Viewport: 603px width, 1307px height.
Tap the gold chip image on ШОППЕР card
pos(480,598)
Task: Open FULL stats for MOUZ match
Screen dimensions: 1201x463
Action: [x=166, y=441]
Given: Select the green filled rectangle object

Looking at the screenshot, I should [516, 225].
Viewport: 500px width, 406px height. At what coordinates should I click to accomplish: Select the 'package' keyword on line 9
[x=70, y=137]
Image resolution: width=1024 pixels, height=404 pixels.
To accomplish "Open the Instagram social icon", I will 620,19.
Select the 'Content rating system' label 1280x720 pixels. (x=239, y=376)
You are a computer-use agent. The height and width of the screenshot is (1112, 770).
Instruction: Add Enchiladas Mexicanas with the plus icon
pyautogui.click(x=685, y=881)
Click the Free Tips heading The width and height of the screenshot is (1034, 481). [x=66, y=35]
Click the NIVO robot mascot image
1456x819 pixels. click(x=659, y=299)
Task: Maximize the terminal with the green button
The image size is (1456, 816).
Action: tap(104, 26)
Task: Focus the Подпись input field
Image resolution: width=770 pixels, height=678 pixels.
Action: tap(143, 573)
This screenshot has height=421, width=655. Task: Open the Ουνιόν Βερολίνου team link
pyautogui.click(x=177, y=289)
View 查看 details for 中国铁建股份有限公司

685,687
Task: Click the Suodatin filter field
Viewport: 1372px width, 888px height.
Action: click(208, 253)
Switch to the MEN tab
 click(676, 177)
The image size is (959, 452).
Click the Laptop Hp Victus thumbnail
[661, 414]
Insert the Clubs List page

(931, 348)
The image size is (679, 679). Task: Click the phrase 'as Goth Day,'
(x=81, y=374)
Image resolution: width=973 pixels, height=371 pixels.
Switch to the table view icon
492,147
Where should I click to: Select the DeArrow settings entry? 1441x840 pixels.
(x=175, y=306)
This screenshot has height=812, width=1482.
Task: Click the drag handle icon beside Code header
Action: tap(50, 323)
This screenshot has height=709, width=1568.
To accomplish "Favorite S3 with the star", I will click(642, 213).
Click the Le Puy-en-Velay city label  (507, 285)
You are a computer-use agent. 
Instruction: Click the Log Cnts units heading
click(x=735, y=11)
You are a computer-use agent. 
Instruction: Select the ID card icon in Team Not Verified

What you are asked to do: The lines holding the word "label" are the answer. Find them in the entries and copy them.

Solved problem:
Select the 'Content rating system' label 1280x720 pixels. (x=239, y=376)
Click the Le Puy-en-Velay city label  (507, 285)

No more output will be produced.